Thursday 16 February 2012

The Interweb


Powerful it is. Everywhere it is. Surrounds us it does. Now that is some serious Jedi style shit but it’s all true. The web surrounds us, encompasses us and today it is a huge part of all our lives. There is only one person I know that has never used the web to find porn because he has never used the web. Mind boggling I know, but he still has voice activated email, so technically he’s a step ahead of the rest of us. I call him techno man. His email is sentient. The beginnings of Skynet? I don’t think so and I really hope not, but that is a discussion for another day.

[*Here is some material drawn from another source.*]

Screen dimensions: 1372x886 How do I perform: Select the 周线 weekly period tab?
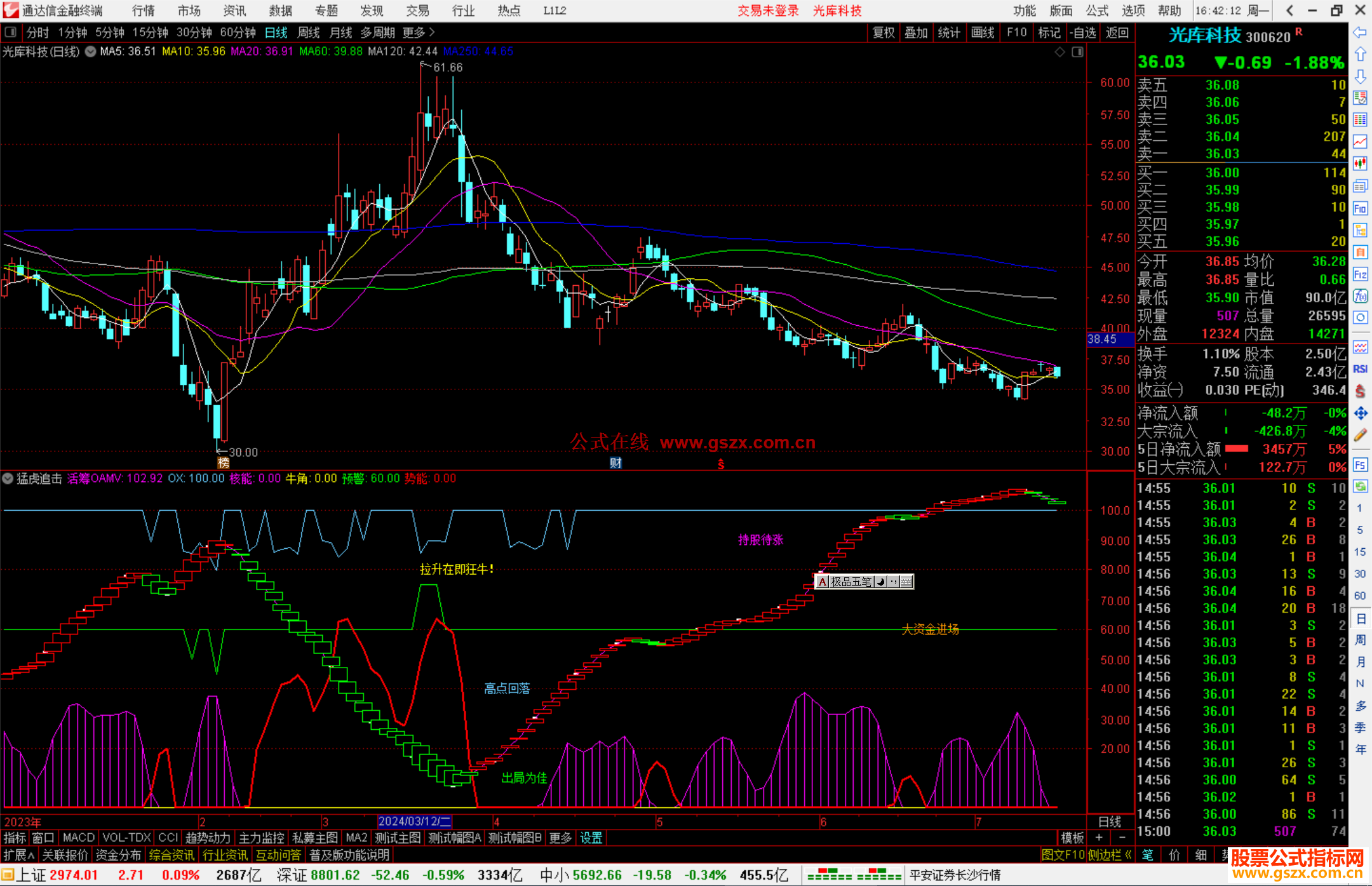pyautogui.click(x=309, y=32)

Eric B. & Rakim - Paid in Full
Old school brilliance.
Jay Z – Roc Boys
New school wickedness

The net. It’s very powerful. In a world where permits and licenses are required for almost everything, TV’s and cars included, we give free access to the most powerful thing possible. We have to fill in forms to enter a country, get a license to drive a car, give a complete family history to get health insurance but jump on a computer and you have the net at you fingertips. I think that’s folly and the governments of the world should police it like they do to everything else that’s fun.

Fuck PIPA and SOPA, they are ridiculous, shot sighted and proof that politicians are fucking useless. But we all know that. Again, a discussion for another day.

I propose a testing system to get net access. In a society that requires beer to have a warning not to operate heavy machinery, this seems like a sensible option. Think about it, the answers will appear on the net and go viral and the tool that fails won’t even get to see them.

It’ll be a simple test. Multiple choice followed by an essay with weighted answers.
Questions like “Do you love cats and videos about them?”
A)      yes, I looooooove them (-100)
B)      sometimes they are funny (-25)
C)      not really (0)
D)      I’m a dog person (+25)
Before you cat people get on my case, I’m a dog man, fuck off, start your own blog.

Another question would be:
“Are you a fuckin eejit?” Now most of you will know the answer to this one, but you’d be amazed how many people would fail and it’s an immediate loss of all net privileges. If someone can’t answer this one then they have no business being on the web.

“Do you believe all your Facebook friends are real friends?”
A)      Yes (-100)
B)      No (0)
C)      What the fuck is Facebook? (+100)

“Are you from Nigeria?”
A)      yes (immediate fail, never allowed to take the test again)
B)      No (sub question, “Will you pretend to be from Nigeria?” immediate fail on a yes)
C)      Where is Nigeria? (-25, gat an atlas dickhead)
D)      What’s Nigeria? (-100) 419, Callll nowww!

“In a chat room with “Fairy Princess 22” and “she” asks to meet you at the mall. Do you:
A)      meet “her” (-100)
B)      agree to meet and then stand her up (-25, said Princess is a 46 year old man with disposable income and no life, you are at a disadvantage)
C)      tell you mom or dad (+25) smart move
D)      Get FP22’s email, home address, phone number and photo then post all these details to hacker forums (+100)

Jovanotti – L’ombelico del mondo
It’s in Italian! (If you get this joke, you’re giggling now. If you don’t, I’m sorry, please keep reading in a somber manner). Anyway, this is some seriously happy shit. Make it loud and start dancing.

This is the general gist of it. In reality it’s never going to happen, I know that (because I know everything! I have the net) but it’s a lighter look at how a powerful tool can get into the hands of morons. I just googled ‘powerful tool’. Childish but I had to. Fnar Fnar.